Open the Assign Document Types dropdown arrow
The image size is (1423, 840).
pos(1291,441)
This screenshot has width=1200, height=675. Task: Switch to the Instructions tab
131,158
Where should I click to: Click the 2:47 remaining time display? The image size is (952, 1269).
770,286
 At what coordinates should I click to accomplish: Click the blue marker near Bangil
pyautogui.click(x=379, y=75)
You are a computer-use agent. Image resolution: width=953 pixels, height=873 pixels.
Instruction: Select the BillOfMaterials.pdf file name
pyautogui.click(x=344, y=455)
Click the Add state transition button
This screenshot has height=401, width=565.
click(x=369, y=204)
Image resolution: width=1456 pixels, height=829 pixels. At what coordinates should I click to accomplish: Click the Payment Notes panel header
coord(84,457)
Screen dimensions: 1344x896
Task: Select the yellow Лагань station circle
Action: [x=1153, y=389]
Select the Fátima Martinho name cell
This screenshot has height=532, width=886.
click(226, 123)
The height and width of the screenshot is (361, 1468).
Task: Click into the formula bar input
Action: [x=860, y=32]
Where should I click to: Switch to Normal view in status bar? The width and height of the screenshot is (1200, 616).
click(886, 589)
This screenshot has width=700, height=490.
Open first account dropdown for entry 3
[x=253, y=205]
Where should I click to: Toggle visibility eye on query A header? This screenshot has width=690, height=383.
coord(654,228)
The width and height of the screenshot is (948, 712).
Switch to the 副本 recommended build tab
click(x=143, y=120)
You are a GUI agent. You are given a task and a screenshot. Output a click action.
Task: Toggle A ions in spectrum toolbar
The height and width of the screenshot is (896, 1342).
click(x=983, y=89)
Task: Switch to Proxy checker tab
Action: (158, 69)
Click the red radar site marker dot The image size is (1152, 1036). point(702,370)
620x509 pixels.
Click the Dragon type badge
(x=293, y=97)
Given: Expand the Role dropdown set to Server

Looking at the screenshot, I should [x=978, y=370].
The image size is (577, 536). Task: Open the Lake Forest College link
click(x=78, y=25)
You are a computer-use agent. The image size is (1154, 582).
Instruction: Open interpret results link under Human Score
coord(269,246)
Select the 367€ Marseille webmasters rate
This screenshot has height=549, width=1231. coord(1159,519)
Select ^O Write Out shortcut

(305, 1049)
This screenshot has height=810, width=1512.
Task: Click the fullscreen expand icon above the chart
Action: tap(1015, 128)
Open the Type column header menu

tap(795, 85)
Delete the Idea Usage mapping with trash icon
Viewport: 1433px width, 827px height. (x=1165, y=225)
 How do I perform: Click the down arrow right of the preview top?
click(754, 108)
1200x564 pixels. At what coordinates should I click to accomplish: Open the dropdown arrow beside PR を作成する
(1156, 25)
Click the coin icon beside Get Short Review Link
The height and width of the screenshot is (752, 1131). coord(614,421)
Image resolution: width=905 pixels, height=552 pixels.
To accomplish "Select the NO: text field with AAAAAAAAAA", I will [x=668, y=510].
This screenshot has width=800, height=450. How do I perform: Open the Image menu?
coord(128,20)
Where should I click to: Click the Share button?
——————
Write out every one of the rows above as a numbered list, omitting any blank lines.

**Written response**
1. Open the Assign Document Types dropdown arrow
2. The image size is (1423, 840).
3. pos(1291,441)
4. This screenshot has width=1200, height=675. Task: Switch to the Instructions tab
5. 131,158
6. Where should I click to: Click the 2:47 remaining time display? The image size is (952, 1269).
7. 770,286
8.  At what coordinates should I click to accomplish: Click the blue marker near Bangil
9. pyautogui.click(x=379, y=75)
10. You are a computer-use agent. Image resolution: width=953 pixels, height=873 pixels.
11. Instruction: Select the BillOfMaterials.pdf file name
12. pyautogui.click(x=344, y=455)
13. Click the Add state transition button
14. This screenshot has height=401, width=565.
15. click(x=369, y=204)
16. Image resolution: width=1456 pixels, height=829 pixels. At what coordinates should I click to accomplish: Click the Payment Notes panel header
17. coord(84,457)
18. Screen dimensions: 1344x896
19. Task: Select the yellow Лагань station circle
20. Action: [x=1153, y=389]
21. Select the Fátima Martinho name cell
22. This screenshot has height=532, width=886.
23. click(226, 123)
24. The height and width of the screenshot is (361, 1468).
25. Task: Click into the formula bar input
26. Action: [x=860, y=32]
27. Where should I click to: Switch to Normal view in status bar? The width and height of the screenshot is (1200, 616).
28. click(886, 589)
29. This screenshot has width=700, height=490.
30. Open first account dropdown for entry 3
31. [x=253, y=205]
32. Where should I click to: Toggle visibility eye on query A header? This screenshot has width=690, height=383.
33. coord(654,228)
34. The width and height of the screenshot is (948, 712).
35. Switch to the 副本 recommended build tab
36. click(x=143, y=120)
37. You are a GUI agent. You are given a task and a screenshot. Output a click action.
38. Task: Toggle A ions in spectrum toolbar
39. The height and width of the screenshot is (896, 1342).
40. click(x=983, y=89)
41. Task: Switch to Proxy checker tab
42. Action: (158, 69)
43. Click the red radar site marker dot The image size is (1152, 1036). point(702,370)
44. 620x509 pixels.
45. Click the Dragon type badge
46. (x=293, y=97)
47. Given: Expand the Role dropdown set to Server
48. Looking at the screenshot, I should [x=978, y=370].
49. The image size is (577, 536). Task: Open the Lake Forest College link
50. click(x=78, y=25)
51. You are a computer-use agent. The image size is (1154, 582).
52. Instruction: Open interpret results link under Human Score
53. coord(269,246)
54. Select the 367€ Marseille webmasters rate
55. This screenshot has height=549, width=1231. coord(1159,519)
56. Select ^O Write Out shortcut
57. (305, 1049)
58. This screenshot has height=810, width=1512.
59. Task: Click the fullscreen expand icon above the chart
60. Action: tap(1015, 128)
61. Open the Type column header menu
62. tap(795, 85)
63. Delete the Idea Usage mapping with trash icon
64. Viewport: 1433px width, 827px height. (x=1165, y=225)
65.  How do I perform: Click the down arrow right of the preview top?
66. click(754, 108)
67. 1200x564 pixels. At what coordinates should I click to accomplish: Open the dropdown arrow beside PR を作成する
68. (1156, 25)
69. Click the coin icon beside Get Short Review Link
70. The height and width of the screenshot is (752, 1131). coord(614,421)
71. Image resolution: width=905 pixels, height=552 pixels.
72. To accomplish "Select the NO: text field with AAAAAAAAAA", I will [x=668, y=510].
73. This screenshot has width=800, height=450. How do I perform: Open the Image menu?
74. coord(128,20)
75. Where should I click to: Click the Share button?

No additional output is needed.